- Reading text -
----

Testing, testing … 1…2…3
Don’t worry, it’s relatively safe. I had a drumming lesson earlier today and the dopamine is still circulating – for now! Can I put into words how much I love it? It is somewhat satisfying to know that one of the things you always said you wanted to do turns out to be one of the things you should always have done. Why did my parents never buy me a drum kit or send me for lessons?
To be fair, I think the fact that I spent hours in my room listening to – and swooning over – Donny Osmond may have thrown them off, being that the drums were never the attraction; however, piano lessons with Miss Reckless were never my forte – and, yes, that was the name of my piano teacher, latterly. Then, of course, there were my guitar days … Split into two chapters, the first saw me – age 13/14 – in my Marie Osmond phase. Well, makes sense to emulate the sister, or so I thought. So, explained the long dark hair – enhanced only by the purple eye shadow – and the purple, studded, flares finished off with some co-ordinating purple top, obviously! Thing is, years on, Donny was to reveal that he never liked purple. Instead, it was just the colour allocated to him. Well, blow me! My entire teenage years were seen through a purple haze …
Oh, the guitar lessons. Yes, I thought it completed the look. To be honest, I did love the acoustic guitar, having discovered the Eagles and John Denver in those heady days of the early/mid-Seventies. That was before computers when music was music and songs had a melody. Heaven. Actually, these songs are regarded as classics now and will continue to live on for generations to come – proof is in the pudding, as the old saying goes. The same could never be said of most of the mind-numbing beats Becca tries to subject me to on Radio One, when driving – short-lived as she cannot bear the complaining. Result. Sadly, my guitar playing did not enjoy the same success but I had obstacles (two of them) to overcome … Still in my Donny phase, my mother persuaded one of her pupils at Elmwood – Yes, her name was Alison! – to give me lessons and she used to come to the house once a week. She was really nice but, for some reason, insisted that I sing along to the songs she taught me – very folky: Blowin’ in the Wind and The Queen’s Four Maries proved two of my party pieces to the weekly hilarity of my brother and his sidekick, David, who would regularly hide in the drinks cupboard off the sitting room. Not at all off-putting, my enthusiasm duly waned.

----

- The exercise -
According to the text on music lessons, what was the name of the writer's piano teacher?

----

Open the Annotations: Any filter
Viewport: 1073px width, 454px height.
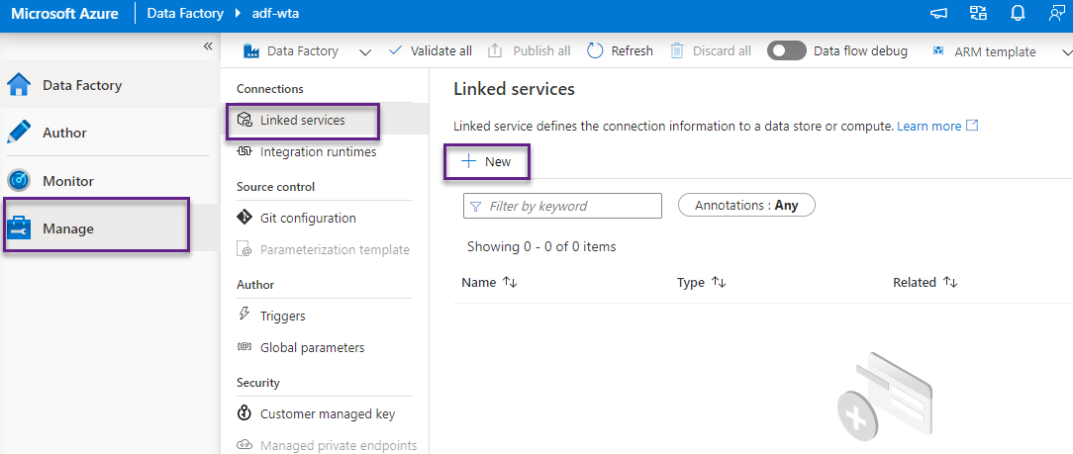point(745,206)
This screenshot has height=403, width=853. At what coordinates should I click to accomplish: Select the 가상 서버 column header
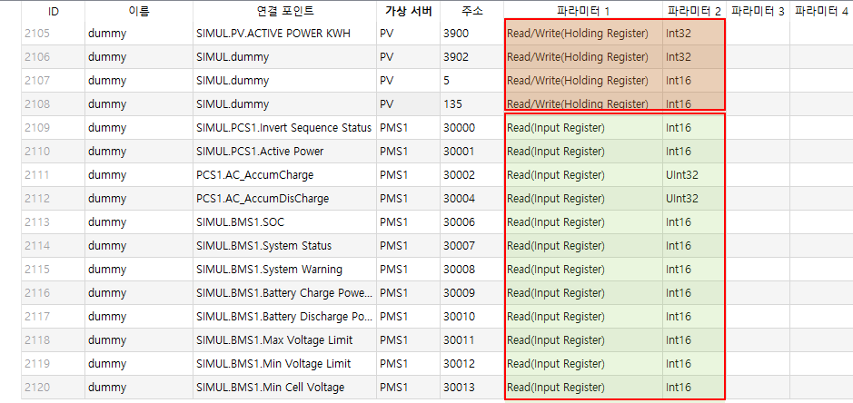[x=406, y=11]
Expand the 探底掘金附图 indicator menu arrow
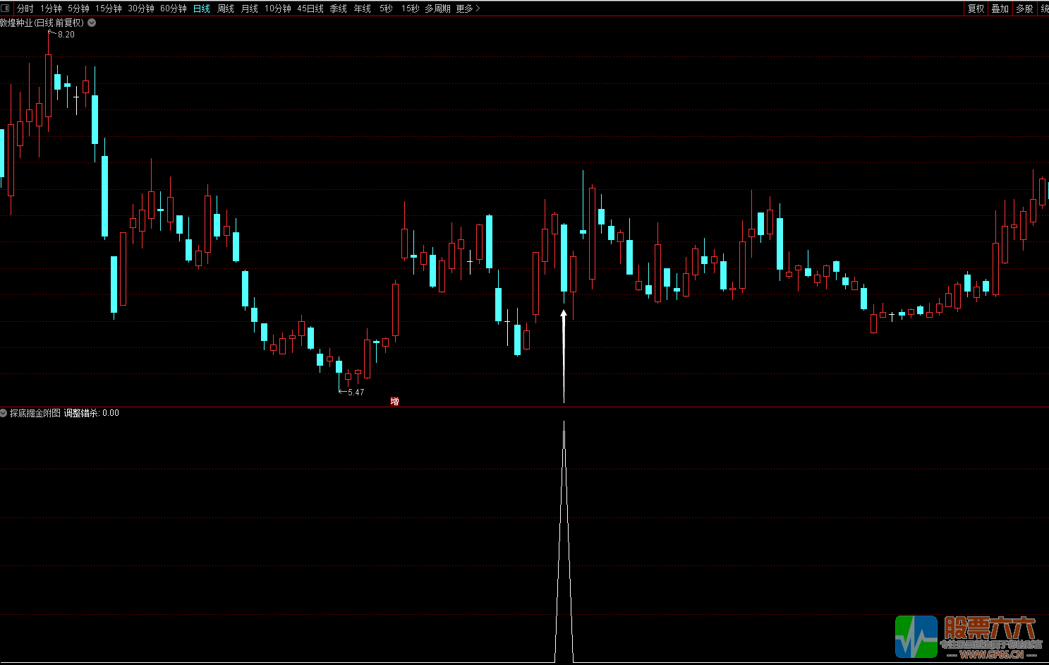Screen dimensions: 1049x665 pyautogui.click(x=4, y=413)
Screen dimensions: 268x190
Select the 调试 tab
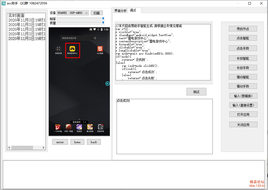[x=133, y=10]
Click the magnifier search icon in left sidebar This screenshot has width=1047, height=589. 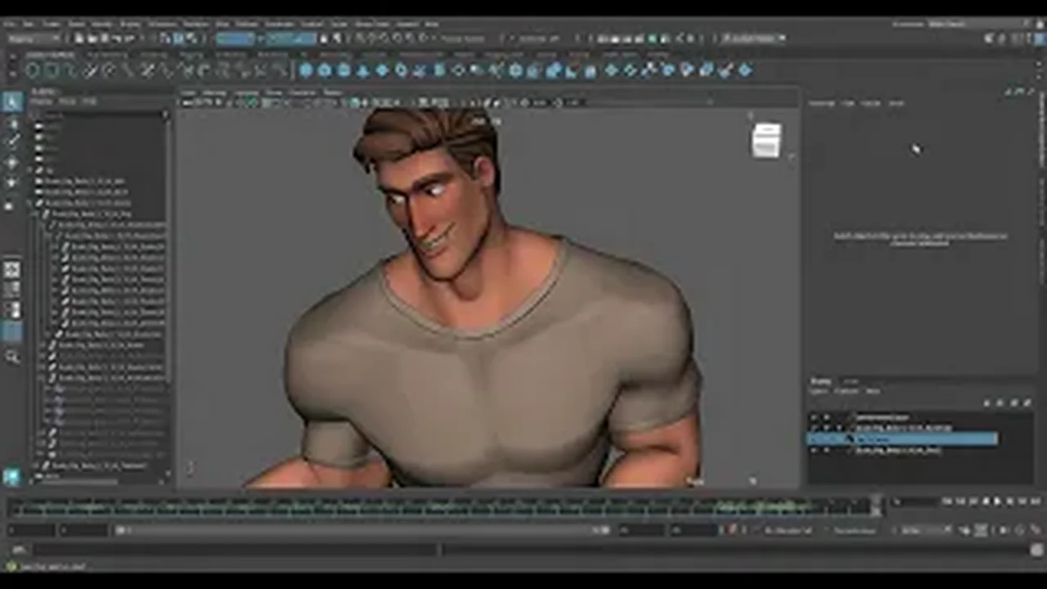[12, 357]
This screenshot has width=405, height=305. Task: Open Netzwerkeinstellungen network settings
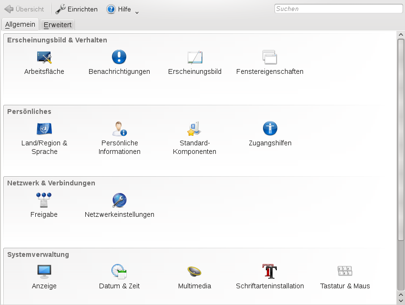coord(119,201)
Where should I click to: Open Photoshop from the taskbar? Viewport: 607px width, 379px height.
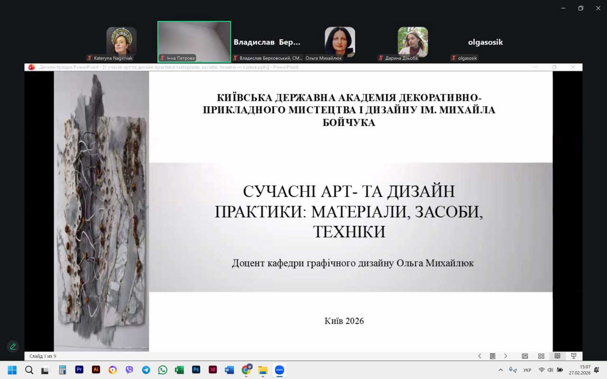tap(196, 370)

----

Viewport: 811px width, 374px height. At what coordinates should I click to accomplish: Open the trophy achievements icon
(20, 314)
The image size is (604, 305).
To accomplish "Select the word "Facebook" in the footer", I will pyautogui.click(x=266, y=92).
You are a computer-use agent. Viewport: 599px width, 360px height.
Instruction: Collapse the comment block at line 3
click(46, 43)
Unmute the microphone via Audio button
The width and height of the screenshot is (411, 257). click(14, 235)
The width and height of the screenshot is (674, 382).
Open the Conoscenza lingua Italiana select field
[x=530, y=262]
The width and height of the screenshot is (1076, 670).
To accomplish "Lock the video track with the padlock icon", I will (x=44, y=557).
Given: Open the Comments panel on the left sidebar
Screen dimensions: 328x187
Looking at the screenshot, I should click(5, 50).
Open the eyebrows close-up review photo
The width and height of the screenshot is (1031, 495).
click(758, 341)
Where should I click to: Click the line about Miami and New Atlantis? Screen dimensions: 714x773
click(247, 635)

----

- Finished answer -
Miss Reckless.